• _BRIEF_: Repeat exactly, and only, the lines below starting at the line that contains "Image resolution: width=1226" and ending at the line that contains "is (118, 122).", inclusive of both.

====== EXTRACTED RECORDS ======

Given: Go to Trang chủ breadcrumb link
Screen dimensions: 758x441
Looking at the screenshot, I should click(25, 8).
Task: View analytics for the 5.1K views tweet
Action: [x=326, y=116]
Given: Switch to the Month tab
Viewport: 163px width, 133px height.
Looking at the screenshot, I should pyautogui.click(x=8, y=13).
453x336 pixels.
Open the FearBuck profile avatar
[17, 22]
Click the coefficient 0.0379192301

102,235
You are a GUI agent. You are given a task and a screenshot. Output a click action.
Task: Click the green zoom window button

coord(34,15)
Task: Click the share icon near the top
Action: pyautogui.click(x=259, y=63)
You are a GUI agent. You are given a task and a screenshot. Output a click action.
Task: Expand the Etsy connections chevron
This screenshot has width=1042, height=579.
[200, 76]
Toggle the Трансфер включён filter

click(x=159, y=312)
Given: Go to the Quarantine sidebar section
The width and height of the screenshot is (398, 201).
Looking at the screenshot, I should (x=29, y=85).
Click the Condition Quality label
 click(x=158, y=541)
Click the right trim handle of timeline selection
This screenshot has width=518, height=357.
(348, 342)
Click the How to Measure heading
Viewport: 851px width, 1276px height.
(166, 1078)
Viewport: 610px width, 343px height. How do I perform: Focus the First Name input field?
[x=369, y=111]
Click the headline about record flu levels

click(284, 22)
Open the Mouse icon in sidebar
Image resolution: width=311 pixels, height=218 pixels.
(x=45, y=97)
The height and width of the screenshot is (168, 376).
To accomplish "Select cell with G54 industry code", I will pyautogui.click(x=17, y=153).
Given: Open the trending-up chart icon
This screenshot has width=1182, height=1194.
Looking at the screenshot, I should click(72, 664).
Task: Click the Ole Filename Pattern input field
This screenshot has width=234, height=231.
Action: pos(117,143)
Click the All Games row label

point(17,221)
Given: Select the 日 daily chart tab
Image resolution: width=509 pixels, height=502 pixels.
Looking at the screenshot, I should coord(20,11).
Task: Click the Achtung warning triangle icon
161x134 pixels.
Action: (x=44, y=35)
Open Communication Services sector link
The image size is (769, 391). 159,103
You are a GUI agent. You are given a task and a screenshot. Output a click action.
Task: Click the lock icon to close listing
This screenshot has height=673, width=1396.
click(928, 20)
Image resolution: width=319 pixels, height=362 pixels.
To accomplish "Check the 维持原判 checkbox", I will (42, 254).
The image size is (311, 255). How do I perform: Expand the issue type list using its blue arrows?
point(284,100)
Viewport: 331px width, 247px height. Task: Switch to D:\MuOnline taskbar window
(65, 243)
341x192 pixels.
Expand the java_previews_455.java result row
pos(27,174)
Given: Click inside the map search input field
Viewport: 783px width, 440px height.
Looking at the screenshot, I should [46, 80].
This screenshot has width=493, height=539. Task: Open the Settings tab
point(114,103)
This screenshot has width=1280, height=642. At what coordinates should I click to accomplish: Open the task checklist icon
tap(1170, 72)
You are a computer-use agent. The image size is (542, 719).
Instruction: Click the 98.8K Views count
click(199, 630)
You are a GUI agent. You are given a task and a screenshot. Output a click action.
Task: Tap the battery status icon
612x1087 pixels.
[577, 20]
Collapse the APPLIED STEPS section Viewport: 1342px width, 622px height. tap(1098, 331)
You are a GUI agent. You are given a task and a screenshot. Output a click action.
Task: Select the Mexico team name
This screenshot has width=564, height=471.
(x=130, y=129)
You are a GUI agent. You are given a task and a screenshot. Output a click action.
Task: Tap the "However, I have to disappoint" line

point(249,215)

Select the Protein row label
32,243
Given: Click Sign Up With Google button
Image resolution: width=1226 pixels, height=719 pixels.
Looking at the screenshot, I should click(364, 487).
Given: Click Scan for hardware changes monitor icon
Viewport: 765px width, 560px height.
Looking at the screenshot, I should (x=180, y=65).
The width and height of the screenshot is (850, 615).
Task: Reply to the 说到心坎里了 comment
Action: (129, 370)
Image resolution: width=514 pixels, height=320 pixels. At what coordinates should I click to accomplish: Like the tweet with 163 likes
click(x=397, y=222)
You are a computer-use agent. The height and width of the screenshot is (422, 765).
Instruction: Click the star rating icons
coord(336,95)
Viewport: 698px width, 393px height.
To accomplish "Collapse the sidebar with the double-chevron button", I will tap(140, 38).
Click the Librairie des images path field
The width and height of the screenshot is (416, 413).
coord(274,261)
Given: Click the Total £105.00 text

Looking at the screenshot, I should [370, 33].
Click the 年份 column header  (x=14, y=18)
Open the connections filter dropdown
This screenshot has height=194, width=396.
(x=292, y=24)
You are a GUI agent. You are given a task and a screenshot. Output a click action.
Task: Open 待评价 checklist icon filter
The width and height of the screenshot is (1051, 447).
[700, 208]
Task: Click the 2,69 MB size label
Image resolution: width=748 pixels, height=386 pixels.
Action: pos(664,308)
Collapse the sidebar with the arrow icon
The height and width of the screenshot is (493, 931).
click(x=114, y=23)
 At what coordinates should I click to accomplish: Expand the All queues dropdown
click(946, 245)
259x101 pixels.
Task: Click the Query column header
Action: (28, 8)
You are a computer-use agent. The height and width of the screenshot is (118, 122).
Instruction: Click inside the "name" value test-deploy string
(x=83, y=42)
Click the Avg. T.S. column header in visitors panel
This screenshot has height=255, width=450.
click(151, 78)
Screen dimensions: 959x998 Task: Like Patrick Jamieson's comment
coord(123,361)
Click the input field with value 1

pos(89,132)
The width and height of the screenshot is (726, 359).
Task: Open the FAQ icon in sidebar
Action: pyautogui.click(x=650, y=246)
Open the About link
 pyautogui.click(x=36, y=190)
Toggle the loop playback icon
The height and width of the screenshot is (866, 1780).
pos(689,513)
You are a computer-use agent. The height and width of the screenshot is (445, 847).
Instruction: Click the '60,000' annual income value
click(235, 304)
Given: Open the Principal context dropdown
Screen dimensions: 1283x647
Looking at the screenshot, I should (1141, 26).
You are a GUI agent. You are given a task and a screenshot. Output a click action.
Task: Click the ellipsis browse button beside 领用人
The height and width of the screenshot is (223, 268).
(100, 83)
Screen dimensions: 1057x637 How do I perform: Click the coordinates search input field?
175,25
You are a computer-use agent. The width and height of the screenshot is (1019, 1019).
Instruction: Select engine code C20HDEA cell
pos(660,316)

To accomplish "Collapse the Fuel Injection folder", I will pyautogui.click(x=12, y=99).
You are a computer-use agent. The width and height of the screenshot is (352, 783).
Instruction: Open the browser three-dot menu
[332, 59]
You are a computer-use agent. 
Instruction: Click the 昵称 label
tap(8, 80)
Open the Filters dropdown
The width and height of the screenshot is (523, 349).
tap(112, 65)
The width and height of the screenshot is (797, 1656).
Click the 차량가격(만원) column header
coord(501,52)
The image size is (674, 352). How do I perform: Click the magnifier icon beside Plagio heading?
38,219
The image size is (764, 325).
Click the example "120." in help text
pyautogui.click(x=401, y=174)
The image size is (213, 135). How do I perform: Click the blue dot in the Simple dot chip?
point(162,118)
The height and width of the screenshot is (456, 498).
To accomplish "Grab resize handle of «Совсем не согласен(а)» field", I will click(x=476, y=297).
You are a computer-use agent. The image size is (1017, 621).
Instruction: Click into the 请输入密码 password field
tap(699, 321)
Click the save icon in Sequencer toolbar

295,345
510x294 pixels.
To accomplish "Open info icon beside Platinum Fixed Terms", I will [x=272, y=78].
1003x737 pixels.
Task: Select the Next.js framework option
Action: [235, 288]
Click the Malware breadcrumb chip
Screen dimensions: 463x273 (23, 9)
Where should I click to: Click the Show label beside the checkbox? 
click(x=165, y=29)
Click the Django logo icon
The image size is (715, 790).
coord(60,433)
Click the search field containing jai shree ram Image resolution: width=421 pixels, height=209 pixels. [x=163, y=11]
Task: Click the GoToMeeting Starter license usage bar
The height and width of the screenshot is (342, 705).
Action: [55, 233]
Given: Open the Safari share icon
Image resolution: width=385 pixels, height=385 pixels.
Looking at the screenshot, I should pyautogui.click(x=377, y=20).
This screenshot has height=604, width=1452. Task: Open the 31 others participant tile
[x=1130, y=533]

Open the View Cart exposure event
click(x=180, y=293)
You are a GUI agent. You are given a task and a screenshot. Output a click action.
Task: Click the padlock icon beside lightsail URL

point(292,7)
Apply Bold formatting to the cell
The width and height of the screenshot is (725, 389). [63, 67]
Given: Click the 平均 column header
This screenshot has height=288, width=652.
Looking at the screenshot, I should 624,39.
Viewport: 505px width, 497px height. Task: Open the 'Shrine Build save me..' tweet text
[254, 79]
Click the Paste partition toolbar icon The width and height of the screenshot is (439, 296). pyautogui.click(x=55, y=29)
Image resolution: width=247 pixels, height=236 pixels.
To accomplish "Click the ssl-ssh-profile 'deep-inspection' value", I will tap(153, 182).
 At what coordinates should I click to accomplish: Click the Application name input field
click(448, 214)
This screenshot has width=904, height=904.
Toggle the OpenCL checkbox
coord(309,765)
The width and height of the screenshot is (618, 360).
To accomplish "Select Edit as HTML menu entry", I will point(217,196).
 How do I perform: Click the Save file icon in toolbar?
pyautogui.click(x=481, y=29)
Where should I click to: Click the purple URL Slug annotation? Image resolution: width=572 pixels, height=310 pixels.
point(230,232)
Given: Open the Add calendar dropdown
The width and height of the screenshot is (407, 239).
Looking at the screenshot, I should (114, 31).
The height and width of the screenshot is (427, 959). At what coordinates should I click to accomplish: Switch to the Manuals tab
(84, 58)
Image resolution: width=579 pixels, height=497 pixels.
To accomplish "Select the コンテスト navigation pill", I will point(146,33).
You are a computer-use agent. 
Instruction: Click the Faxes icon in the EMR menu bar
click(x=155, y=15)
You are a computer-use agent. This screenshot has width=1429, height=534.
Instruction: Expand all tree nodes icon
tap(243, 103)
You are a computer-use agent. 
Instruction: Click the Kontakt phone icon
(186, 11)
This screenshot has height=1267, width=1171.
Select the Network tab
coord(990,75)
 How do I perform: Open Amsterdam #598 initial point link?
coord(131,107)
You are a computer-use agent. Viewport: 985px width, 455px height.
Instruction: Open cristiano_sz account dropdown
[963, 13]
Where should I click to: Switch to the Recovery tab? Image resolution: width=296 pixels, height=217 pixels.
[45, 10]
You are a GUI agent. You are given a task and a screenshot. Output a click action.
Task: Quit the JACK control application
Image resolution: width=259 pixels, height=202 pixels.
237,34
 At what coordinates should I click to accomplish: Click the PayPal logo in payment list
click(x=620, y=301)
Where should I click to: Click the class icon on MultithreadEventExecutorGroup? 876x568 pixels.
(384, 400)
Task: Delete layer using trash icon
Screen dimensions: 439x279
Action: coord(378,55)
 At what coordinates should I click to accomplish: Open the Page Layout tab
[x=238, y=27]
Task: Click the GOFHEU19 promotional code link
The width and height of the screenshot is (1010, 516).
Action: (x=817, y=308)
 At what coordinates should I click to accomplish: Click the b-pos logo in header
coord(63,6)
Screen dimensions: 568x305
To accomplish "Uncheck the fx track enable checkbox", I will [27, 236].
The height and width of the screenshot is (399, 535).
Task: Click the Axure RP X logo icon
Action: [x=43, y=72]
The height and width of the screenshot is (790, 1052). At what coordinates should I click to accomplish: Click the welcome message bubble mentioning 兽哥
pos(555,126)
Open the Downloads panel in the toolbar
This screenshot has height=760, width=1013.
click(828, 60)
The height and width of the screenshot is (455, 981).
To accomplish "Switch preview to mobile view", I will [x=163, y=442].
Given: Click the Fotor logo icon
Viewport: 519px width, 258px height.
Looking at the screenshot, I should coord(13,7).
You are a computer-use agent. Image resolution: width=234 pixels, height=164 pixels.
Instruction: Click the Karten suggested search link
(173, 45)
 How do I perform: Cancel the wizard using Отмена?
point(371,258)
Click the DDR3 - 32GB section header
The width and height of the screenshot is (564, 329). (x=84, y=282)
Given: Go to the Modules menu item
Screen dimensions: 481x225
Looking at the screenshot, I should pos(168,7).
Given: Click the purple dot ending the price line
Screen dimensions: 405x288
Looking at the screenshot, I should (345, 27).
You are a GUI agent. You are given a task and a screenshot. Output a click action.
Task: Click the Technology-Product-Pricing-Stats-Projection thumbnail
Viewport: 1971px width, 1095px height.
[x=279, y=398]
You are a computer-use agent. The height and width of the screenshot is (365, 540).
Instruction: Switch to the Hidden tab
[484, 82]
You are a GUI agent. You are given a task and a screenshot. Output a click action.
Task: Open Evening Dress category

======

• _COMPLETED EXERCISE_:
Image resolution: width=1226 pixels, height=719 pixels.
Looking at the screenshot, I should click(364, 487).
Given: Click Scan for hardware changes monitor icon
Viewport: 765px width, 560px height.
Looking at the screenshot, I should (x=180, y=65).
The width and height of the screenshot is (850, 615).
Task: Reply to the 说到心坎里了 comment
Action: (129, 370)
Image resolution: width=514 pixels, height=320 pixels. At what coordinates should I click to accomplish: Like the tweet with 163 likes
click(x=397, y=222)
You are a computer-use agent. The height and width of the screenshot is (422, 765).
Instruction: Click the star rating icons
coord(336,95)
Viewport: 698px width, 393px height.
To accomplish "Collapse the sidebar with the double-chevron button", I will tap(140, 38).
Click the Librairie des images path field
The width and height of the screenshot is (416, 413).
coord(274,261)
Given: Click the Total £105.00 text

Looking at the screenshot, I should [370, 33].
Click the 年份 column header  (x=14, y=18)
Open the connections filter dropdown
This screenshot has height=194, width=396.
(x=292, y=24)
You are a GUI agent. You are given a task and a screenshot. Output a click action.
Task: Open 待评价 checklist icon filter
The width and height of the screenshot is (1051, 447).
[700, 208]
Task: Click the 2,69 MB size label
Image resolution: width=748 pixels, height=386 pixels.
Action: pos(664,308)
Collapse the sidebar with the arrow icon
The height and width of the screenshot is (493, 931).
click(x=114, y=23)
 At what coordinates should I click to accomplish: Expand the All queues dropdown
click(946, 245)
259x101 pixels.
Task: Click the Query column header
Action: (28, 8)
You are a computer-use agent. The height and width of the screenshot is (118, 122).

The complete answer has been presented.